◆ Try it ◆
Find the line holding "info@ibericasf.es (257, 23)" in the entries below. Give it again exactly, along with every line after it up to and including the line holding "Massage sensuel jolie".

Collection entries:
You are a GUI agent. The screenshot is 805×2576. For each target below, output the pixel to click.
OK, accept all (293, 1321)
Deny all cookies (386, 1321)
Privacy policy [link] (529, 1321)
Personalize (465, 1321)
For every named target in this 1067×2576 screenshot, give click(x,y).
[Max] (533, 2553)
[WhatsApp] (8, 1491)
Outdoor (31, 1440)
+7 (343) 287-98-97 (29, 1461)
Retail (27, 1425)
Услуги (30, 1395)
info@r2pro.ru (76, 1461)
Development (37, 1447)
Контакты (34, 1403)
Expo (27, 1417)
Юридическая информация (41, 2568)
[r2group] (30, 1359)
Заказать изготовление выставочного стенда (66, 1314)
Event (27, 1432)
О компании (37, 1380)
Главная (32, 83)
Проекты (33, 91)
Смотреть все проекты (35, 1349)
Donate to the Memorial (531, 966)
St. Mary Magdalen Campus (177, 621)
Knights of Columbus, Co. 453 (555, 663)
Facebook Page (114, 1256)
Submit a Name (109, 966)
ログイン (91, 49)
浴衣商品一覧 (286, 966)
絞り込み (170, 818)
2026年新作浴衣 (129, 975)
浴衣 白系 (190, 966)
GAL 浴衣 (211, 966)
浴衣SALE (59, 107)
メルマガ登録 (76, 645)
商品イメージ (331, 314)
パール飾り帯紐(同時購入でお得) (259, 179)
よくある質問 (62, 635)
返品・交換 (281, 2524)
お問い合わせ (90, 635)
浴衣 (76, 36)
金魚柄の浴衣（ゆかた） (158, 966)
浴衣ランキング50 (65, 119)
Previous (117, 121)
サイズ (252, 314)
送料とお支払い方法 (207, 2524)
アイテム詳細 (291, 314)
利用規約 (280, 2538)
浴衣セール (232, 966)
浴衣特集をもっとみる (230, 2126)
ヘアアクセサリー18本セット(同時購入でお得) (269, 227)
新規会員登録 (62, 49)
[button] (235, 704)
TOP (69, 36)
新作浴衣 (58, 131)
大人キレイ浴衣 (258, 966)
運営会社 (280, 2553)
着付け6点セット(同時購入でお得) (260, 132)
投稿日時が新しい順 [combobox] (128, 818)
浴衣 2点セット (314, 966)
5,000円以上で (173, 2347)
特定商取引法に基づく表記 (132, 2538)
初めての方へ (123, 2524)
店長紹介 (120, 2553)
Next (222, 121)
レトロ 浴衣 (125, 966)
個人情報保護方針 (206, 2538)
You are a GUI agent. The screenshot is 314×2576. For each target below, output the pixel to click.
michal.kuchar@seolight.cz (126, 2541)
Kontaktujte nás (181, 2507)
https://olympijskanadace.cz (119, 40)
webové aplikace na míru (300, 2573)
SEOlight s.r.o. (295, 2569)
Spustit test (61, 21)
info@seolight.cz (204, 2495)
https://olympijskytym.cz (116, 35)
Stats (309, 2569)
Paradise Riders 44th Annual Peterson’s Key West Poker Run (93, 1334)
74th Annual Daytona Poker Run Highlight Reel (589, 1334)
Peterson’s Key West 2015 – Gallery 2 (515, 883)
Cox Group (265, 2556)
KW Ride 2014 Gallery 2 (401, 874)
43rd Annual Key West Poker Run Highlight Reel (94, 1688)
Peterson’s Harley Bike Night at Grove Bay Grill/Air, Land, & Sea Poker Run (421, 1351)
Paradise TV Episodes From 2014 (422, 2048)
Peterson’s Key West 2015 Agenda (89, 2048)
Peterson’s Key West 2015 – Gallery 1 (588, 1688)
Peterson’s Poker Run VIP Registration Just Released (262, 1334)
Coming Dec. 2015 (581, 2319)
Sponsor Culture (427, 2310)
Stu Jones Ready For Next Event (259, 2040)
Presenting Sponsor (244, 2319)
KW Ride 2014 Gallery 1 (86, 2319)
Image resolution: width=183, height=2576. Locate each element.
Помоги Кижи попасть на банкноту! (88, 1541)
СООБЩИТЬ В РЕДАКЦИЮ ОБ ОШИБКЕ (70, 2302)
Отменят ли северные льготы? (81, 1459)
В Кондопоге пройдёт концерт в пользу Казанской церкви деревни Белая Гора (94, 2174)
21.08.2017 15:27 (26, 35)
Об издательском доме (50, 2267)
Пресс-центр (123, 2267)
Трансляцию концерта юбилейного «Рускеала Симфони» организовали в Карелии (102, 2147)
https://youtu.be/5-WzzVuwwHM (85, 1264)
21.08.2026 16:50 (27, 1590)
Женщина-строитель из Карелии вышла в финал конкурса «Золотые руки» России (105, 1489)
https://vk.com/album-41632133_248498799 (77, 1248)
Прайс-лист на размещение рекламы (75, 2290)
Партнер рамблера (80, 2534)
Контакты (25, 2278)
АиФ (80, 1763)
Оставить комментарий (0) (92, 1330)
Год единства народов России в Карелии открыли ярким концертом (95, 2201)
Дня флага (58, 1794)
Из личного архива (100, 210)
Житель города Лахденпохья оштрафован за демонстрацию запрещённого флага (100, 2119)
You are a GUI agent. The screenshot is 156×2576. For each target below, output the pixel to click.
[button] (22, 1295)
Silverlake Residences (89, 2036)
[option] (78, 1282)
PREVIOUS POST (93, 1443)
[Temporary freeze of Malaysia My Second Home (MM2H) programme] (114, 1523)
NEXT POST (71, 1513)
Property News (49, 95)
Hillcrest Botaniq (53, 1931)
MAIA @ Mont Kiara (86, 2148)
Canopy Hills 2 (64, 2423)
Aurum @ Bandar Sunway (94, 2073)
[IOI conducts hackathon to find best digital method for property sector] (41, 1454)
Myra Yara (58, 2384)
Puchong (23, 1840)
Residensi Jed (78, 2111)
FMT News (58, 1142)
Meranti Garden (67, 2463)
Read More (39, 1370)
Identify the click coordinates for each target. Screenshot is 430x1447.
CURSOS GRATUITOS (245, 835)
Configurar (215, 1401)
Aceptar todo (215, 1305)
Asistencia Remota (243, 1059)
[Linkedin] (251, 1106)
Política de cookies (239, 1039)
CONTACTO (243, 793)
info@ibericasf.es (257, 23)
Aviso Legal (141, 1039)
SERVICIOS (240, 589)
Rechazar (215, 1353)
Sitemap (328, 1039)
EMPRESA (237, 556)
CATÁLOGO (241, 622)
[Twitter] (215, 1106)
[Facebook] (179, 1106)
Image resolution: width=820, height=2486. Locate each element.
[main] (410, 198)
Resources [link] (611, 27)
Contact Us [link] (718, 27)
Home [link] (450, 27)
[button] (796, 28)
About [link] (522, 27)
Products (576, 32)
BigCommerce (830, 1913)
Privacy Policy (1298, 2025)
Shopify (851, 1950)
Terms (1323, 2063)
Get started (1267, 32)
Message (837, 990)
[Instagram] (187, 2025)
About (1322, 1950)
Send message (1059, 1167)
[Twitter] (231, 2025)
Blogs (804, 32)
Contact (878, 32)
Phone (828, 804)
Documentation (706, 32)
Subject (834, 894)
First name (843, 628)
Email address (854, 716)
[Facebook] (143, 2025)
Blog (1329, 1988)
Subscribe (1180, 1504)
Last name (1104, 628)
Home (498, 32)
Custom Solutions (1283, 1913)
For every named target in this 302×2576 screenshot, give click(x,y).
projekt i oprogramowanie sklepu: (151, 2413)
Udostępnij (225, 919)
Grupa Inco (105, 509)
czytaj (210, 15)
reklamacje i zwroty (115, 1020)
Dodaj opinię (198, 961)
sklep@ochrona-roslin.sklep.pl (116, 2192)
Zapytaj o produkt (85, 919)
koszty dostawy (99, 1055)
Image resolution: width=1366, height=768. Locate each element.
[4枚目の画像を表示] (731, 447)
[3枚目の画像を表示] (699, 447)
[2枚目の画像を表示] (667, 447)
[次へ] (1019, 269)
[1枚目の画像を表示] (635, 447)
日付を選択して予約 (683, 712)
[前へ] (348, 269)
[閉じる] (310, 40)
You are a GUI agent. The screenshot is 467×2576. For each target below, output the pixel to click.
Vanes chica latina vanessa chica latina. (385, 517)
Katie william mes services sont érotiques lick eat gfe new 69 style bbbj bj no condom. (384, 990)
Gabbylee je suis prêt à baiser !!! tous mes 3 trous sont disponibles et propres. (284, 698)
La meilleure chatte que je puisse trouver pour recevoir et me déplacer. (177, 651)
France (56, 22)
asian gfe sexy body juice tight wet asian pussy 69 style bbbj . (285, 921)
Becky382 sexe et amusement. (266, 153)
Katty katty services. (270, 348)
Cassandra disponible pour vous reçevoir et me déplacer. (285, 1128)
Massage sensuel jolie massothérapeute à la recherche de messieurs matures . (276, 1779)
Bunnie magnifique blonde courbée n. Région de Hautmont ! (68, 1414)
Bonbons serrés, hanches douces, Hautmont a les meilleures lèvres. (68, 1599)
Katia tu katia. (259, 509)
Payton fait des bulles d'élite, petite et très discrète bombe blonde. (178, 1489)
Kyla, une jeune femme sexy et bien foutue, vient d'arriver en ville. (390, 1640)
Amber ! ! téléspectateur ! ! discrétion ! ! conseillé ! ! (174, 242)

◆ Response ◆
info@ibericasf.es (257, 23)
Aviso Legal (141, 1039)
SERVICIOS (240, 589)
Rechazar (215, 1353)
Sitemap (328, 1039)
EMPRESA (237, 556)
CATÁLOGO (241, 622)
[Twitter] (215, 1106)
[Facebook] (179, 1106)
Image resolution: width=820, height=2486. Locate each element.
[main] (410, 198)
Resources [link] (611, 27)
Contact Us [link] (718, 27)
Home [link] (450, 27)
[button] (796, 28)
About [link] (522, 27)
Products (576, 32)
BigCommerce (830, 1913)
Privacy Policy (1298, 2025)
Shopify (851, 1950)
Terms (1323, 2063)
Get started (1267, 32)
Message (837, 990)
[Instagram] (187, 2025)
About (1322, 1950)
Send message (1059, 1167)
[Twitter] (231, 2025)
Blogs (804, 32)
Contact (878, 32)
Phone (828, 804)
Documentation (706, 32)
Subject (834, 894)
First name (843, 628)
Email address (854, 716)
[Facebook] (143, 2025)
Blog (1329, 1988)
Subscribe (1180, 1504)
Last name (1104, 628)
Home (498, 32)
Custom Solutions (1283, 1913)
For every named target in this 302×2576 screenshot, give click(x,y).
projekt i oprogramowanie sklepu: (151, 2413)
Udostępnij (225, 919)
Grupa Inco (105, 509)
czytaj (210, 15)
reklamacje i zwroty (115, 1020)
Dodaj opinię (198, 961)
sklep@ochrona-roslin.sklep.pl (116, 2192)
Zapytaj o produkt (85, 919)
koszty dostawy (99, 1055)
Image resolution: width=1366, height=768. Locate each element.
[4枚目の画像を表示] (731, 447)
[3枚目の画像を表示] (699, 447)
[2枚目の画像を表示] (667, 447)
[次へ] (1019, 269)
[1枚目の画像を表示] (635, 447)
日付を選択して予約 (683, 712)
[前へ] (348, 269)
[閉じる] (310, 40)
You are a GUI agent. The screenshot is 467×2576. For each target below, output the pixel to click.
Vanes chica latina vanessa chica latina. (385, 517)
Katie william mes services sont érotiques lick eat gfe new 69 style bbbj bj no condom. (384, 990)
Gabbylee je suis prêt à baiser !!! tous mes 3 trous sont disponibles et propres. (284, 698)
La meilleure chatte que je puisse trouver pour recevoir et me déplacer. (177, 651)
France (56, 22)
asian gfe sexy body juice tight wet asian pussy 69 style bbbj . (285, 921)
Becky382 sexe et amusement. (266, 153)
Katty katty services. (270, 348)
Cassandra disponible pour vous reçevoir et me déplacer. (285, 1128)
Massage sensuel jolie massothérapeute à la recherche de messieurs matures . (276, 1779)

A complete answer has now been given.